WASHINGTON John McCain's health plan won't lower the ranks of the uninsured. Barack Obama's fails to curb the soaring cost of health care, meaning initial gains in helping more people buy health insurance would eventually be undermined.
That's the assessment of health-care economists who critiqued the plans of the two presidential candidates.
The critiques, published in the journal Health Affairs on Tuesday, reflect fundamental disagreements over how to improve access to health coverage. They also sound warnings about what could go wrong with each candidate's plan.
McCain would dramatically reshape the way millions of people get health insurance. The Republican would do away with income tax breaks for health insurance obtained through the work place, instead treating the payments as taxable wages.
In exchange, he would give people a $2,500 tax credit for individuals who buy health insurance and a $5,000 tax credit for families.
The tax credit could help people buy insurance through their employer. Many would also use it buy coverage directly from insurers in the individual market. They could select from insurers licensed in any state. With more competition, costs would fall and quality would increase, McCain reasons.
Analysts writing in the journal warned against that approach.
They said employers would be less likely to offer coverage if they knew their workers could get it elsewhere. In all, the authors projected that 20 million people would lose their employer-sponsored insurance under McCain's plan, while 21 million people would gain coverage through the individual market little more than a wash.
And as monthly insurance premiums rise and the tax break stays the same, even that gain would erode.
Another concern is that insurers would gravitate to states with less onerous coverage requirements. For example, 29 states insist insurers in the individual and small group market cover cervical cancer screenings. They could locate in states without such requirements.
Obama wants the government to subsidize the cost of health coverage for millions who otherwise would have trouble affording it on their own.
The Democrat would set up a kind of government-run shopping mall that would negotiate prices and benefits with private insurers. One choice would be a government-run plan. No participating company could turn someone away because of pre-existing cancer, heart disease or diabetes. Nor would someone have to pay a higher monthly premium based on those conditions.
The government would subsidize the cost for many who buy coverage through this exchange. But analysts say using third parties to subsidize the cost of a product exacerbates health inflation.

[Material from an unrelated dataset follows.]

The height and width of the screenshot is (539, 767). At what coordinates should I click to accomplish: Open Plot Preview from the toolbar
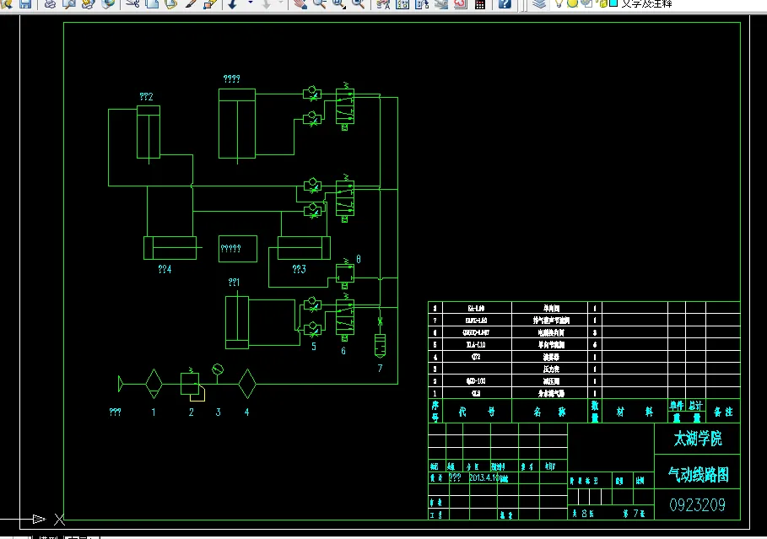tap(69, 4)
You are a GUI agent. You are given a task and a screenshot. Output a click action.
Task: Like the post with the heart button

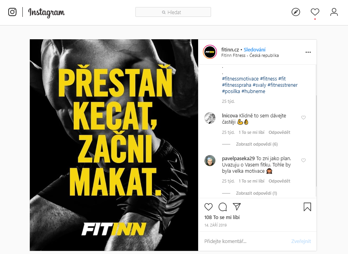208,207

Consumers and providers act as if any service that might yield some value should be covered. After all, it's largely somebody else who is picking up the tab.
"Any major expansion of coverage will be costly, and the Obama promise of affordability would require new, large, and rapidly growing federal subsidies that are unlikely to be sustainable, fiscally or politically," said the authors.
Obama would also require all but small businesses to make a "meaningful" payment for health coverage of their workers or contribute a percentage of payroll toward the cost of the public plan offered through the exchange. The authors said that either way, job losses or pay cuts would result.
The journal subjected the plans to a sort of devil's advocate analysis. Once the unsolicitated review of McCain's plan was reviewed and accepted, the journal sought out economists who would take a similarly tough look at the Obama plan. The reviewers of the Obama plan included Gail Wilensky, an unpaid adviser to the McCain campaign.